Herwig, a first-generation student from a large family, graduated with her bachelor’s in 1965. Now in her late 70s, looking back at her career, Herwig wants to support students seeking a similar path.
Through the Stout University Foundation, she has established the Dr. Joan Herwig Early Childhood Education Endowed Scholarship, designed for first-generation early childhood education juniors.
Herwig’s gift of $50,000 will award a $1,750 scholarship annually, starting in the 2022-23 academic year.
Leading to higher education
The first four years after she graduated, Herwig taught home economics and English to seventh- and eighth-graders in Port Huron, Mich. In the summers, she taught and led the district’s Head Start program, seeing firsthand how the program envisioned at Merrill-Palmer benefited young students and their families.
Herwig remembered a 5-year-old Head Start student named Kathy, who often forgot to wear her glasses and came to school hungry. On a home visit, Herwig talked with Kathy’s older sister, an eighth-grade home economics student of hers during the regular school year. Herwig’s student promised she would help her younger sister remember her glasses and have breakfast each morning before leaving the house.
“I was working with more than the Head Start children. I worked with their older brothers and sisters too. I made connections with their families,” she said.
From Port Huron, Herwig moved on to earn her master’s from Iowa State and her Ph.D. from Purdue, both in child development, and taught child development at Iowa State from 1971 until her retirement in 2003 as professor emeritus.
In that time, she had opportunities to travel the world as an educator, researcher and early childhood advocate. She was a Fulbright Scholar in 1991 and 1992, working with faculty across India in early childhood education and development. Soon after, she was invited to attend an international symposium in Zurich, Switzerland, which led to an unexpected encounter.
After the symposium, she traveled with a friend through the Alps and stayed in a Swiss hotel. One day, they wandered into a meeting room, where small Rotary International banners were displayed.

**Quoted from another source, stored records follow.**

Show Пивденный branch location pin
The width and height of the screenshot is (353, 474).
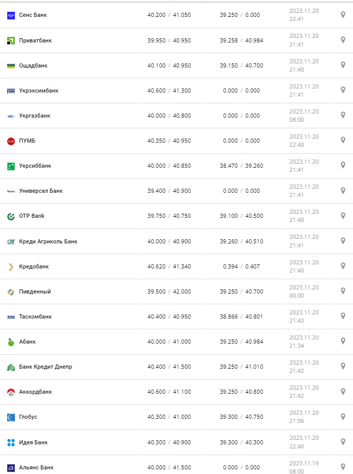343,290
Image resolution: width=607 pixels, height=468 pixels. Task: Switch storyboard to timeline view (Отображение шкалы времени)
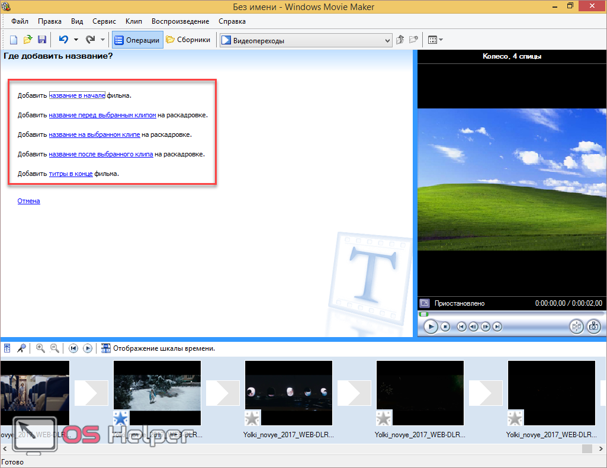[158, 348]
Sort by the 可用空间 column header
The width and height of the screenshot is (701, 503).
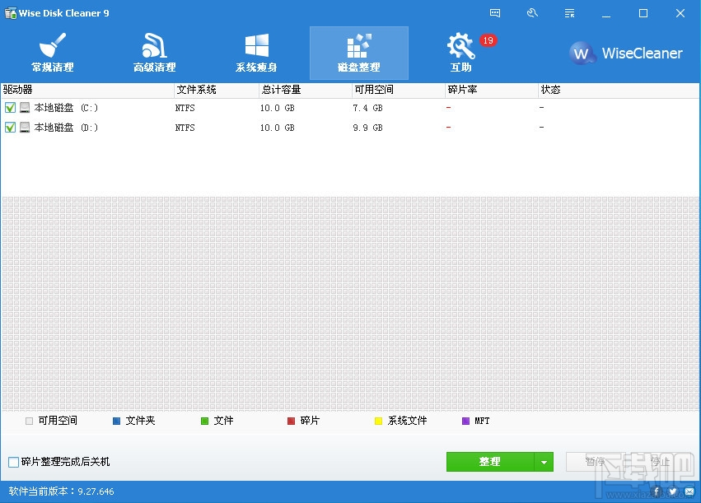(375, 90)
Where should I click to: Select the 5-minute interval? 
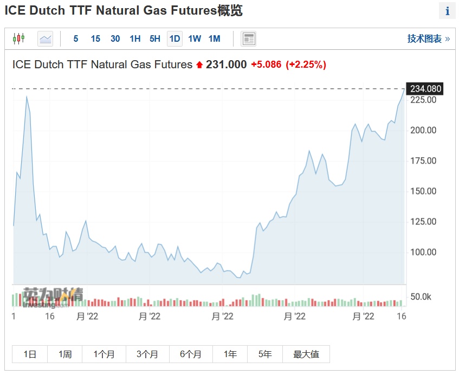(76, 38)
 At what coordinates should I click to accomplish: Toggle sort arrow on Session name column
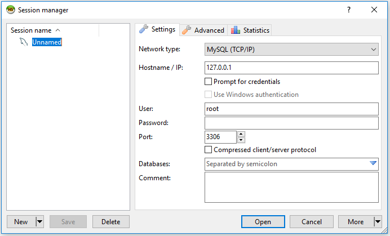tap(58, 30)
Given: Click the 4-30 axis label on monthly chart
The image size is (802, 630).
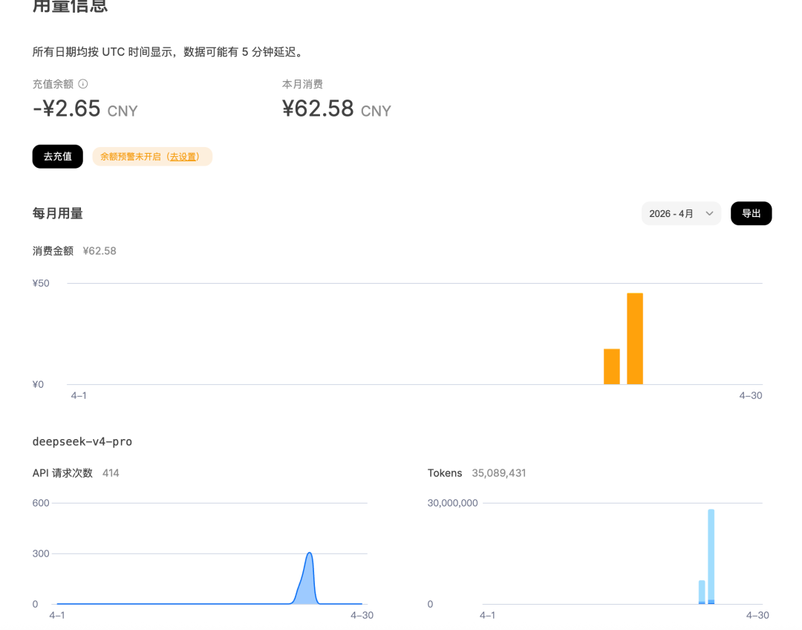Looking at the screenshot, I should point(750,395).
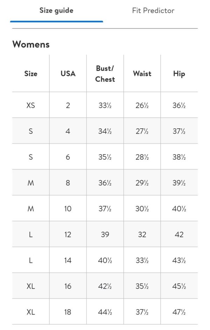Image resolution: width=210 pixels, height=330 pixels.
Task: Select the 42½ bust cell for size 16
Action: tap(105, 286)
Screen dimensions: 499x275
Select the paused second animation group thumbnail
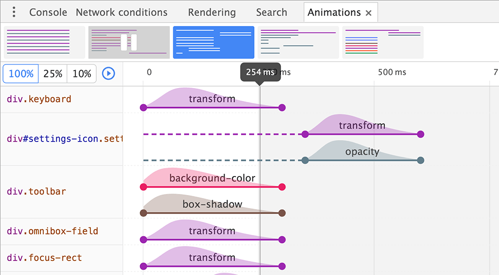[129, 42]
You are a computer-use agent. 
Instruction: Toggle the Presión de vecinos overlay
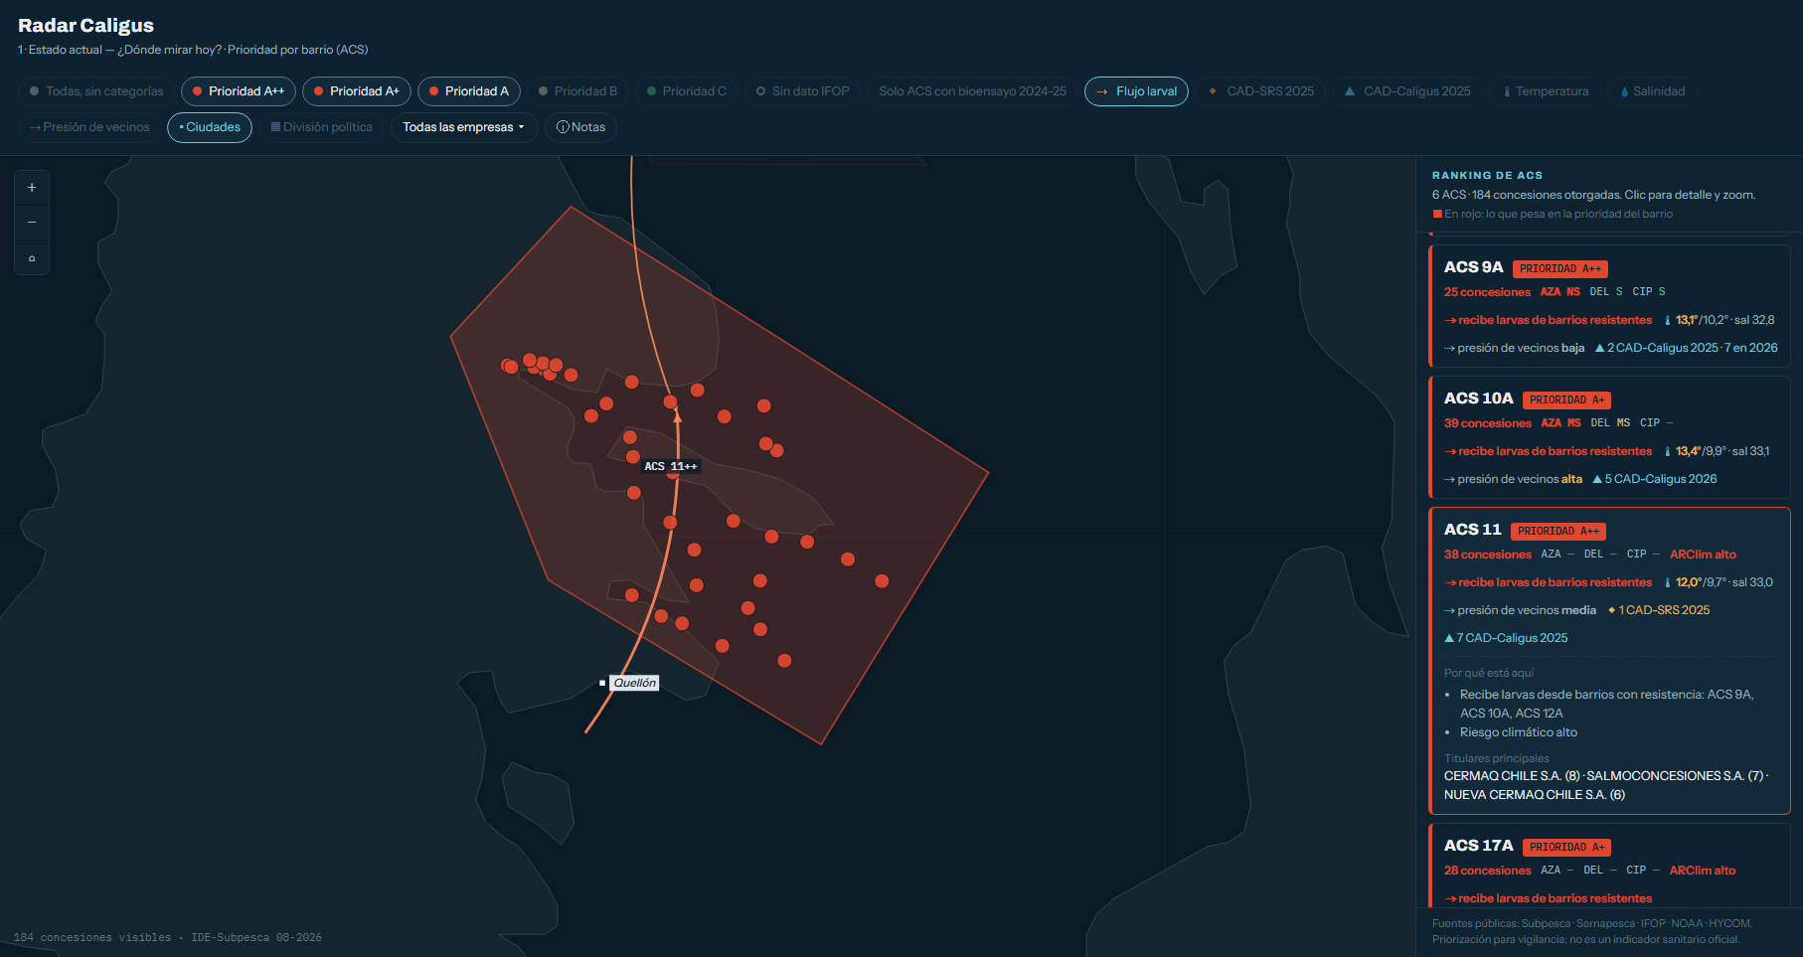point(89,127)
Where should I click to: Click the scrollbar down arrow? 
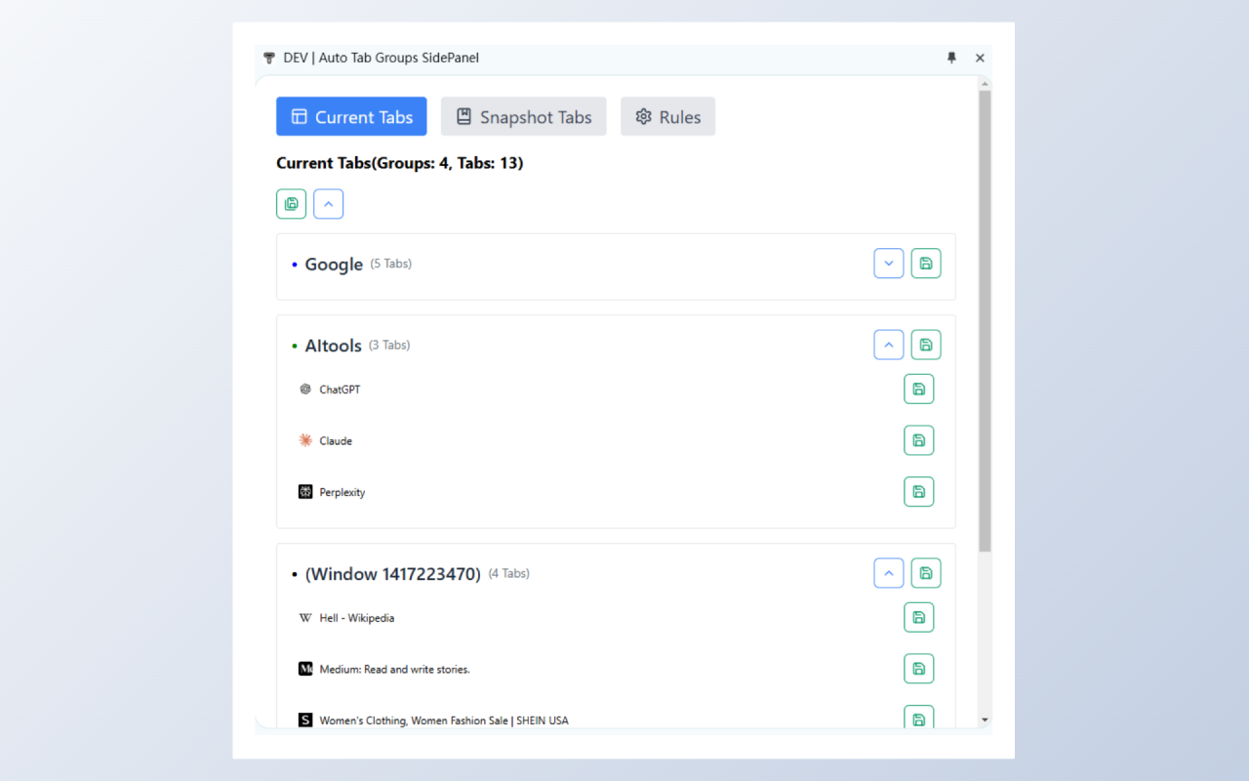[984, 719]
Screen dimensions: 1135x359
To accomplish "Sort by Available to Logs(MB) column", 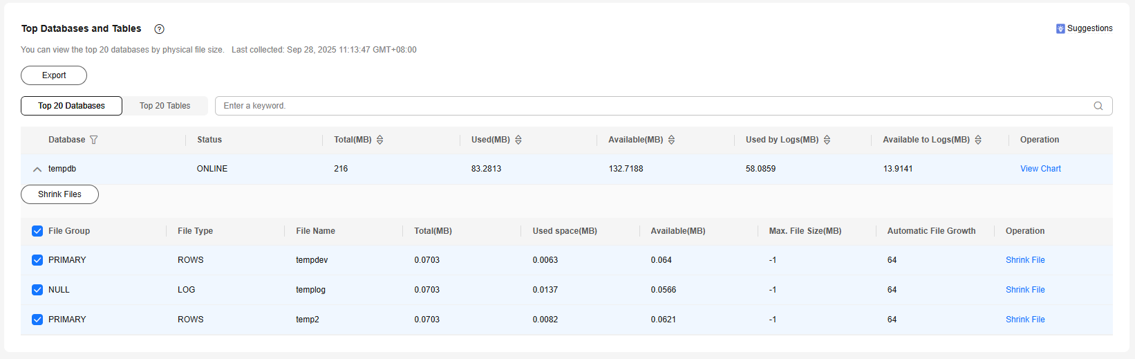I will (x=978, y=140).
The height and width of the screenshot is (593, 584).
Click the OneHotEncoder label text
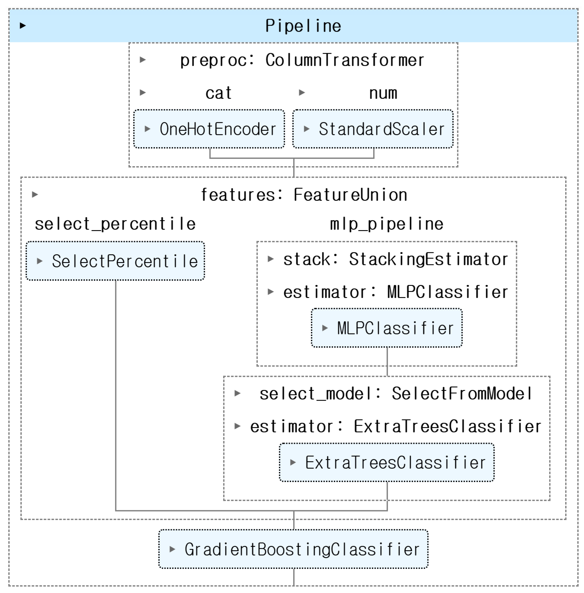pyautogui.click(x=218, y=129)
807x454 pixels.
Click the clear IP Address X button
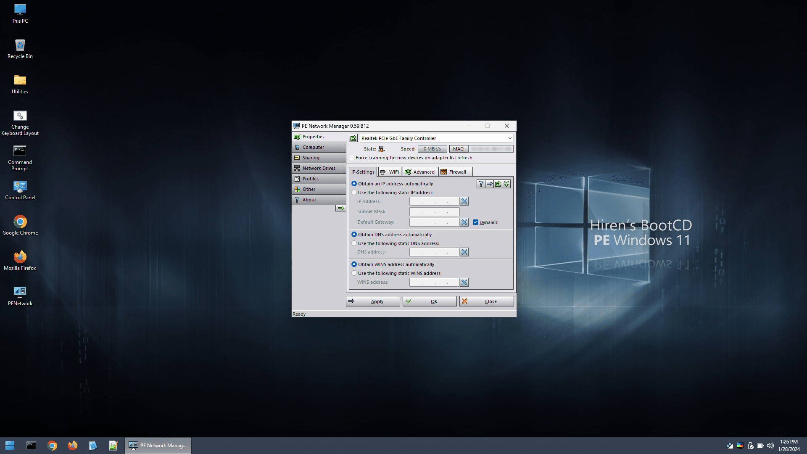coord(464,201)
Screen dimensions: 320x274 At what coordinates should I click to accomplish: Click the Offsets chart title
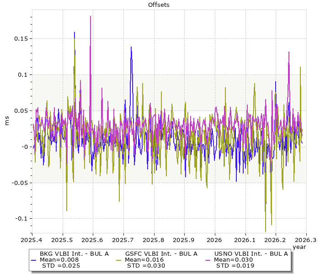click(160, 5)
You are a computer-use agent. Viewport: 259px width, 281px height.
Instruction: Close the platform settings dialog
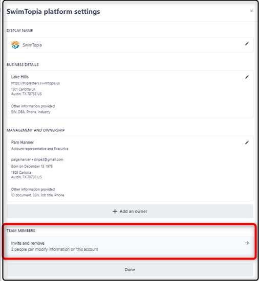point(251,11)
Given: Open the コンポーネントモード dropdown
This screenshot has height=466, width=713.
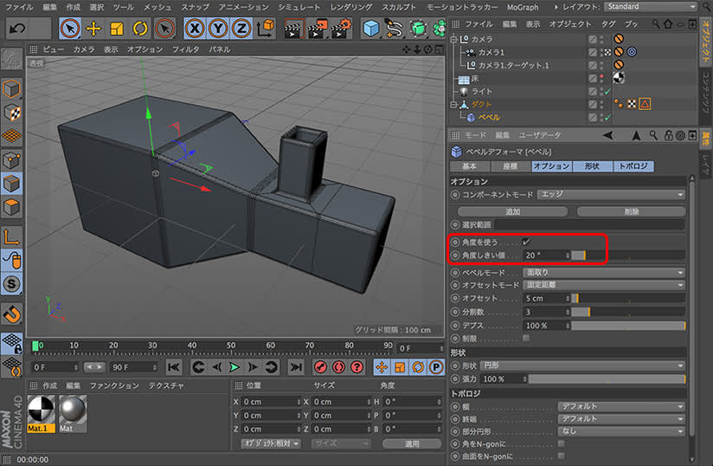Looking at the screenshot, I should pos(610,195).
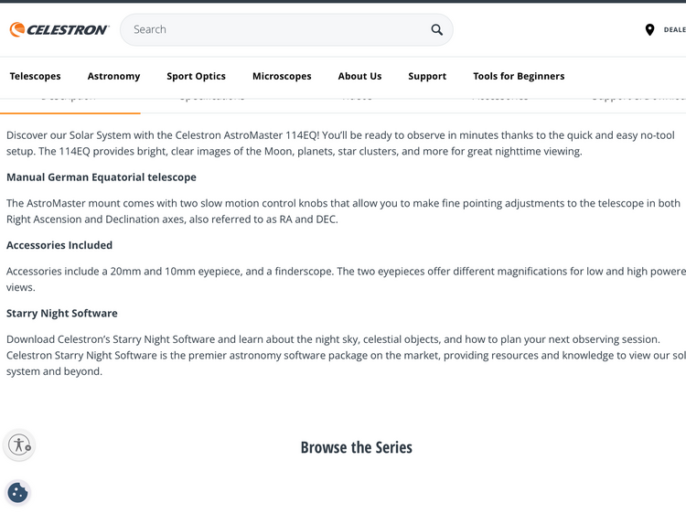
Task: Select the Support navigation item
Action: point(427,76)
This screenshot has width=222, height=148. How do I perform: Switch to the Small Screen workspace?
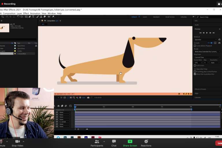(x=170, y=17)
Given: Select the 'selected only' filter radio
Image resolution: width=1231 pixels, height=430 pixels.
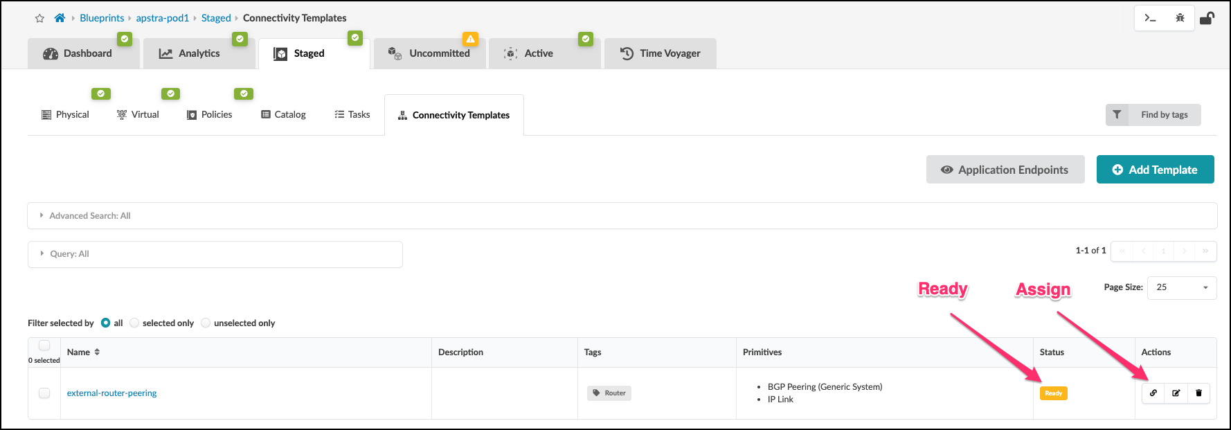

“It so happened that the first banner she saw was from Menomonie, Wisconsin,” she said. “I could hardly believe it. It was one of those stunning things in life that characterize the out-of-the-blue things that can happen.”
Making a foundational difference
Herwig believes early childhood education is the foundation in building a child's developmental, social, and academic progress. She has seen countless early childhood education students make a difference in the lives of children and their families.
“The early years are essential, and the higher quality experience we can offer children and their families, the more optimal their development, which benefits all,” she said.
Herwig wanted to create an endowed scholarship because she understands the support systems for first-generation students are different. “You don’t have that connection at home to help you navigate and feel more confident,” Herwig said. “You rely on the university, your adviser and your fellow students to show you options and to help believe in yourself.”
She hopes the scholarship helps alleviate some financial pressure for recipients to help them focus on academics and internships rather than work. And she encourages graduates to share their best practices beyond their place of work – to see the possibilities in administrative roles, serving as advocates in professional organizations and creating new legislation to promote the importance of childhood, funding and curriculums offered.
“I hope they see themselves as change-agents in the broader world around them, wherever they are. I hope they dream big and dare to adventure. There’s a big world out there,” Herwig said. “The potential is there. Invite the people around you to keep learning. They may want to be adventurers too. Take a risk sometimes even if it’s not comfortable.”
“I could not have envisioned the possibilities without my Stout experiences,” she added.